Tak hanya itu, BI juga mendorong penguatan aspek legalitas syariah melalui sertifikasi halal. Proses ini diakui Devita sebagai perjuangan yang sangat berat. Sebagai produsen olahan unggas, ia harus membuktikan kehalalan dari hulu hingga hilir mulai dari proses penyembelihan di hulu hingga bahan baku impor yang digunakan.

"Saya bahkan sampai mengirim email langsung ke produsen daging di Australia untuk meyakinkan bahwa produk mereka benar-benar halal secara internasional. Sertifikasi halal ini bukan cuma selembar kertas bagi kami, tapi janji kepada konsumen," tegas perempuan kelahiran 10 April 1993 tersebut.

DARI SAMARINDA MENUJU DUNIA

Berkat ketekunan dan kualitas rasa yang konsisten, Lauk Nusantara yang semula hanya dipasarkan dari mulut ke mulut kini mulai "terbang" jauh. Privilege sang ibu sebagai guru PAUD yang memiliki banyak rekanan lintas negara menjadi pintu masuk.

Kini, sambal dan ayam beku buatan Devita sering dipesan sebagai buah tangan atau yang biasa dikenal dengan istilah kekinian “jastip” untuk dibawa ke luar negeri. Produknya telah menjajaki pasar di Belanda, Australia, hingga Turki. Bahkan, produk Lauk Nusantara menjadi bekal favorit bagi jemaah umrah dan haji asal Kalimantan Timur yang merindukan cita rasa nusantara di tanah suci.

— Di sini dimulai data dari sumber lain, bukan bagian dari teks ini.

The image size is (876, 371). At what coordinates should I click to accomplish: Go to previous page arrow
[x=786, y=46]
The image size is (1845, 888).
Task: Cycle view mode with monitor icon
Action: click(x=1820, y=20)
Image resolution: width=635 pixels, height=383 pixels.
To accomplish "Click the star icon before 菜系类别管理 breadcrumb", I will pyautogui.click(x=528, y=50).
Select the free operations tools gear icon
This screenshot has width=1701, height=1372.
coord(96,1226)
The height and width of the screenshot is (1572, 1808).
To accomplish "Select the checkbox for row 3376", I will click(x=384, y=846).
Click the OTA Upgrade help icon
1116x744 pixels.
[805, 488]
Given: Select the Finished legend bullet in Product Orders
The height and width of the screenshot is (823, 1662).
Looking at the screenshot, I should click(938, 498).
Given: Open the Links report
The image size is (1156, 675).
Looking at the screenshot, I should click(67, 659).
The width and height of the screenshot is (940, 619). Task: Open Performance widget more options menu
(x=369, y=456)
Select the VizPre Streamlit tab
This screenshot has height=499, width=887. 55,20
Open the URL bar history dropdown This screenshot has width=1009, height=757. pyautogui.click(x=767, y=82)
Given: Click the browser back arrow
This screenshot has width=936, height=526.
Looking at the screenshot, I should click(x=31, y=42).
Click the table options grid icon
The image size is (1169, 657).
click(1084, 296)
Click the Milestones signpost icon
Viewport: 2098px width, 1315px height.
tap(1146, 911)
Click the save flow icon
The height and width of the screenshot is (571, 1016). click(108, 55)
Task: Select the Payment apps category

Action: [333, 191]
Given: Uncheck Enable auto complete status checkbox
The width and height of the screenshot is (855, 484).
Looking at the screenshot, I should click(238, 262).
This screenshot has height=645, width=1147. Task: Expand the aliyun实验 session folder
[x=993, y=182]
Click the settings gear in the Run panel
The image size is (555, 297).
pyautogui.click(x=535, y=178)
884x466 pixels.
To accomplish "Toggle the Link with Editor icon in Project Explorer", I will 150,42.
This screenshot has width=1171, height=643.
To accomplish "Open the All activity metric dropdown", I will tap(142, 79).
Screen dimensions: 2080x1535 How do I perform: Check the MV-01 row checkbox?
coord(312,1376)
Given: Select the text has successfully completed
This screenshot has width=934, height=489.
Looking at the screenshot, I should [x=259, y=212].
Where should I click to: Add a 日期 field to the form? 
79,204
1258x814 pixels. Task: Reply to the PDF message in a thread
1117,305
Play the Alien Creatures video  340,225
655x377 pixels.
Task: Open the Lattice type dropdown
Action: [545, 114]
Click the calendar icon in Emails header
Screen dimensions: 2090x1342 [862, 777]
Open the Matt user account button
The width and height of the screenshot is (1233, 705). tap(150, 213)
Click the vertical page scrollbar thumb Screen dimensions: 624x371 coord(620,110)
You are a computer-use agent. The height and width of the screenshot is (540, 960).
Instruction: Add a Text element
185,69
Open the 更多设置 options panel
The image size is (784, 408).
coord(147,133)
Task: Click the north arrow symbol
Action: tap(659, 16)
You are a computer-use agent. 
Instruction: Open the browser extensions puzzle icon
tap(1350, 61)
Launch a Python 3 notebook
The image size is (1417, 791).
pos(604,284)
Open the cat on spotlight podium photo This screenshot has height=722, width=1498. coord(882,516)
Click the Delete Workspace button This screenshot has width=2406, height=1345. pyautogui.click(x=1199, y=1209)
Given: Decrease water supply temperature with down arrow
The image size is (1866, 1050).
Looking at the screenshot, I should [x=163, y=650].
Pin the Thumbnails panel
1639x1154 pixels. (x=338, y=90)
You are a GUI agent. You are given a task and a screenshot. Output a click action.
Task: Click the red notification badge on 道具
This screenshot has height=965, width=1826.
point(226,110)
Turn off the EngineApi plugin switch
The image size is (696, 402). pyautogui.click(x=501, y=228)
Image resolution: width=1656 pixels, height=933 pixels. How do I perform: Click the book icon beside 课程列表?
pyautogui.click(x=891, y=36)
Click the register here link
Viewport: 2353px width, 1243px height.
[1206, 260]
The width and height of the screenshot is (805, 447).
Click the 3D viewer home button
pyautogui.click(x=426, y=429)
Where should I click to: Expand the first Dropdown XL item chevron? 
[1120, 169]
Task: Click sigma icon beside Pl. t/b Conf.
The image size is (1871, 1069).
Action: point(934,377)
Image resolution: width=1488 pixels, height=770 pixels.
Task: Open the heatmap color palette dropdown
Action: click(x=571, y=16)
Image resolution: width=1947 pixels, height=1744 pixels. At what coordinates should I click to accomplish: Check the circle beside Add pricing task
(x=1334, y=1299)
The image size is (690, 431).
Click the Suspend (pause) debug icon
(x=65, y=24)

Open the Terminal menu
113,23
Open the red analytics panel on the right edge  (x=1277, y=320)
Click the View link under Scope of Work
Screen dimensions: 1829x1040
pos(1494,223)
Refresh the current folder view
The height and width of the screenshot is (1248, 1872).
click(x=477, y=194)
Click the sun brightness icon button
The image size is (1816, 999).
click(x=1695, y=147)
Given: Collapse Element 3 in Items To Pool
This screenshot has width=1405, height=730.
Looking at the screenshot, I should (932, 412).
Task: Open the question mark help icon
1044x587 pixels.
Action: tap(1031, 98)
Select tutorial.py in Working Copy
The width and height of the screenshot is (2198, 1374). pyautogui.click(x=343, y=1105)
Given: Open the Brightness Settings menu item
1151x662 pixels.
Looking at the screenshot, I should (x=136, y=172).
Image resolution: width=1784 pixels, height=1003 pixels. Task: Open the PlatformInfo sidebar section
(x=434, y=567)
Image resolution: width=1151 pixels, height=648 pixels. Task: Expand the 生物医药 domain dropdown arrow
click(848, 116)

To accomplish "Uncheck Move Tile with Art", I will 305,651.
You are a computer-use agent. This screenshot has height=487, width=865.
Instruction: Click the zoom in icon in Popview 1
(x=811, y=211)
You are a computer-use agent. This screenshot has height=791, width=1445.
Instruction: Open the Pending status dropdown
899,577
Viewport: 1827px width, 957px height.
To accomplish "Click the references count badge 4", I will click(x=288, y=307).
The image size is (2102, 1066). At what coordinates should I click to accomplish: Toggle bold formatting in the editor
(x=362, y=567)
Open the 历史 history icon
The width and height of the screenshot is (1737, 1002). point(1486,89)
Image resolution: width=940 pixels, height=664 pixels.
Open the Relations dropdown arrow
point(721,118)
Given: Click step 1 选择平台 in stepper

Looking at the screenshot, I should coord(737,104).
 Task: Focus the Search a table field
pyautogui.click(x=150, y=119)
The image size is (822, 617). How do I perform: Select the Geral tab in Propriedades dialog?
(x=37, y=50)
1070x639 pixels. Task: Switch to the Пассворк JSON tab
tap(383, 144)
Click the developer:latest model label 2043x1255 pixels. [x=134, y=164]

Dengan kapasitas produksi mencapai 150 ekor ayam per bulan dan omset yang kini stabil di angka Rp15 juta per bulan, Devita membuktikan bahwa perempuan bisa menjadi tulang punggung keluarga sekaligus penggerak ekonomi syariah.

Bayuadi Hardiyanto, Deputi Kepala Perwakilan Bank Indonesia Provinsi Kaltim, memberikan apresiasi tinggi terhadap model usaha seperti ini. Menurutnya, Bank Indonesia berkomitmen terus mendorong perluasan ekosistem ekonomi syariah di Bumi Etam melalui berbagai literasi dan business matching.

"Kami berharap para pelaku bisnis syariah di Kaltim, seperti Devita, dapat terus berkembang. Kami memfasilitasi mulai dari sertifikasi halal hingga peluang ekspor agar sektor syariah menjadi motor baru pertumbuhan ekonomi daerah," ujar Bayuadi.

Kini, dengan 15 item produk yang semuanya telah bersertifikat halal dari Majelis Ulama Indonesia (MUI), Devita Mardiana menatap masa depan dengan optimisme. Lauk Nusantara bukan lagi sekadar bisnis keluarga, melainkan bukti nyata bahwa di tangan seorang perempuan yang gigih, doa seorang ibu, dan pendampingan yang tepat dari lembaga seperti Bank Indonesia, sebuah usaha rumahan mampu menghadirkan berkah yang melintasi batas samudera.

Bagi Devita, kebahagiaan sejati bukanlah saat melihat saldo rekeningnya bertambah, melainkan saat melihat Mama Thomas bisa tersenyum kembali dan ayahnya merasa bangga melihat anak perempuannya mampu menjaga terang di rumah mereka tetap menyala.